Deriving optimality conditions in the New Keynesian model framework with an undefined consumption function

Question

I am trying to solve the household's optimization problem in the New Keynesian model framework, where utility is given by

$$ E_0\sum_{t=0}^\infty \beta^t \mathcal{U}(C_t,L_t,N_t;Z_t) $$ and period utility is defined as $\mathcal{U}(C,L,N;Z)=(U(C,L)-V(N))Z$.

$U(\cdot)$ is increasing and concave, $V(\cdot)$ is increasing and convex and $h(L/C)\equiv U_l/U_c$ is a continuous and decreasing function that satisfies $h(\bar{\varkappa})=0$ for some $0<\bar{\varkappa}<\infty$.

$L_t\equiv M_t/P_t$ and it is assumed that $C_t,N_t,L_t\geq 0$ for all t.

The household's budget constraint sequence is given by $$ P_t C_t+B_t+M_t=B_{t-1}(1+i_{t-1})+M_{t-1}+W_t N_t+D_t-P_t T_t $$ for $t=0,1,2,...$ and we rule out Ponzi schemes by imposing $$ \lim_{T\to\infty}\Lambda_{0,T}\mathcal{A}_T\geq0 $$ with $\mathcal{A}_T\equiv [B_{t-1}(1+i_{t-1})+M_{t-1}]/P_t$ as the household's real financial wage at the beginning of period t. $W_t$ are nominal wages and $D_t$ are dividends paid by firms.

I am supposed to arrive at the optimality conditions below

1. Euler equation: $U_{c,t}=\beta(1+i_t)(P_t/P_{t+1})U_{c,t+1}$

2. Intratemporal labor supply: $W_t/P_t=V_{n,t}/U_{c,t}$

3. Money demand schedule: $h(L_t/C_t)=i_t/(1+i_t)$

In combination with the transversality condition: $\lim_{T\to\infty}\Lambda_{0,T}\mathcal{A}_T=0$

How do I set up the Lagrangian?

Answer 1

I'm not quite sure what $Z$ stands for in this model (looks like some kind of multiplier over the standard utility) but I can generally guess the rest. $C$ stands for consumption, $L$ for real money holding, $N$ for hours worked, $B$ is one-period bond, $M$ is nominal money, $W$ is wage, $D$ is dividend, and $T$ is tax.

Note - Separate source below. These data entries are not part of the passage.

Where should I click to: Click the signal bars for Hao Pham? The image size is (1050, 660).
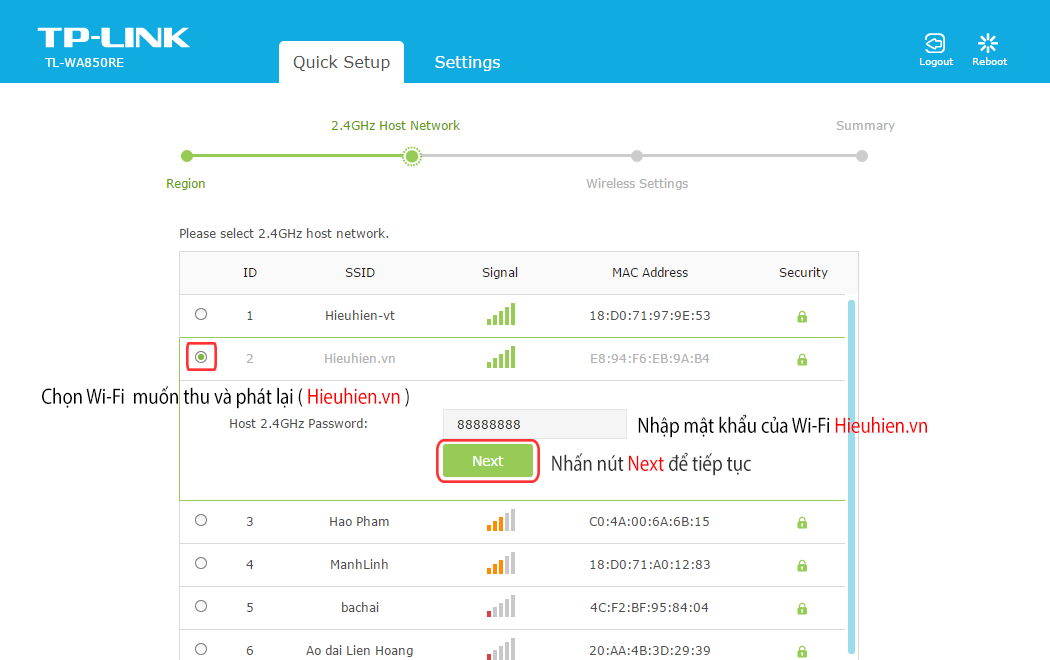(x=500, y=521)
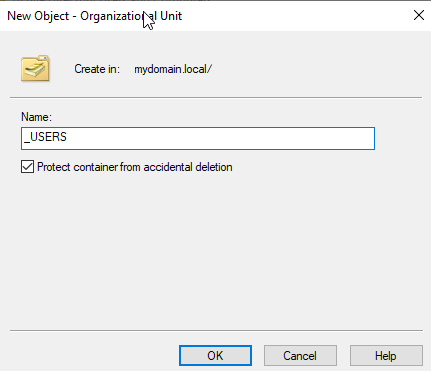
Task: Select the mydomain.local/ path text
Action: [173, 69]
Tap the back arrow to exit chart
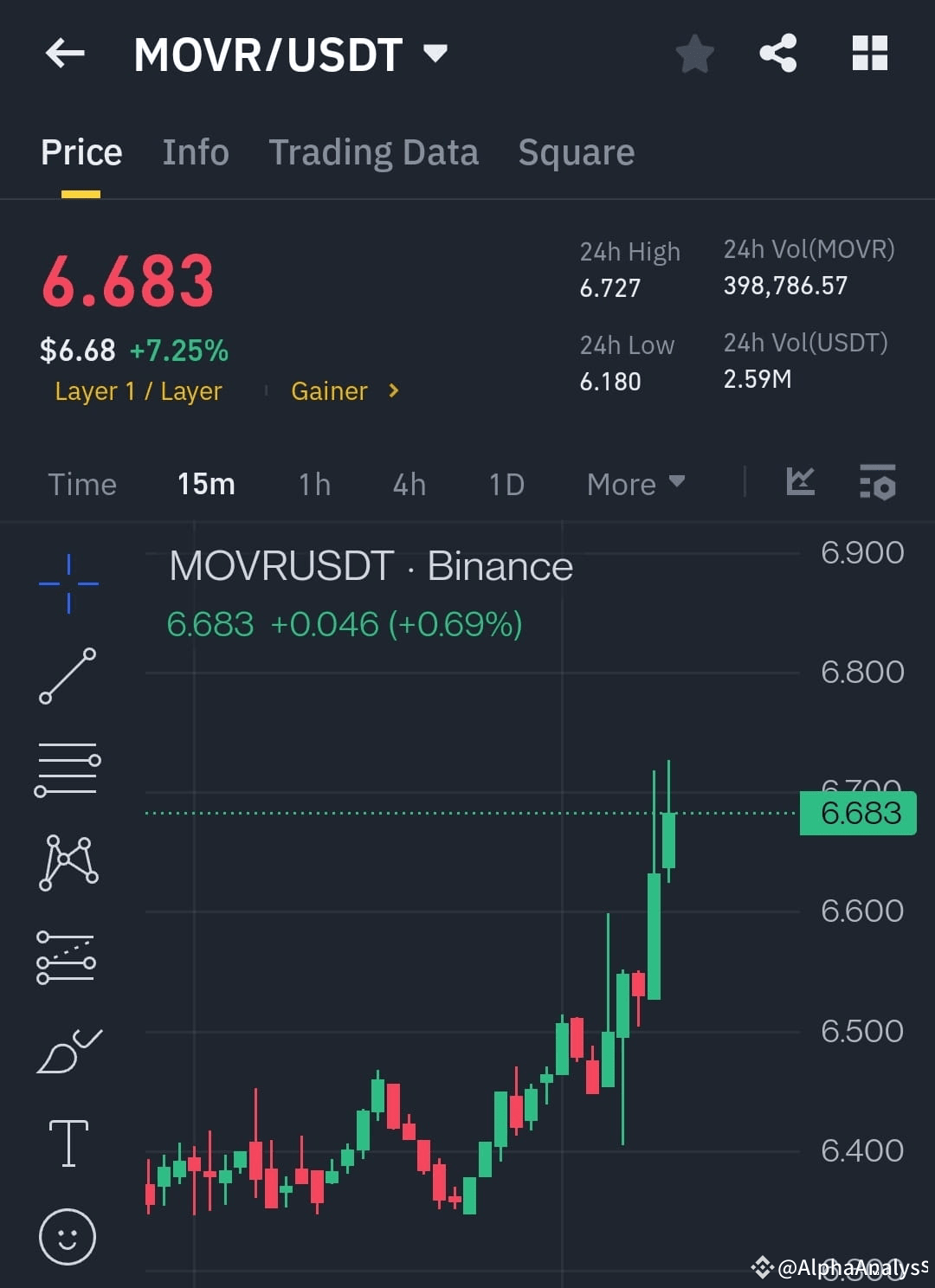Image resolution: width=935 pixels, height=1288 pixels. click(65, 53)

$U(C,L)$ denotes the utility derived from consumption and real money holding while $V(N)$ is disutility from working. Rewriting the problem as follows,

$$\underset{C_t,N_t, L_t, B_t}{\max} E_0\sum^{\infty}_{t=0}\beta^t\mathcal U(C_t,L_t,N_t;Z_t) \\ \text{subject to} \\ P_tC_t+M_t+B_t\leq B_{t-1}(1+i_{t-1})+M_{t-1}+W_tN_t+D_t-P_tT_t $$

You can now set up the Lagrangian $$\mathcal L= E_0\sum^{\infty}_{t=0}\beta^t\mathcal U(C_t,L_t,N_t;Z_t) + \lambda_t [B_{t-1}(1+i_{t-1})+M_{t-1}+W_tN_t+D_t-P_tT_t-P_tC_t-M_t-B_t]$$ Taking the partial derivative with respect to the choice variables,

$${\partial \mathcal L\over \partial C_t}=\beta^tZU_{C,t}-\lambda_tP_t \tag{1} $$ $${\partial \mathcal L\over \partial N_t}= -\beta^tZV_{N,t}+W_t \tag{2}$$ $${\partial \mathcal L\over \partial L_t}=\beta^tZU_{L,t}-\lambda_t P_t+\lambda_{t-1}P_{t-1} \tag{3}$$ $${\partial \mathcal L\over \partial B_t}= \lambda_{t+1}(1+i_t)-\lambda_t \tag{4}$$

Solving with equality (I'll leave the steps for you to complete the exercise), you can derive the Euler equation from (1) & (4). The intratemporal labor supply can be derived from (1) & (2). Lastly, the money demand schedule can be derived from (1), (3) and (4).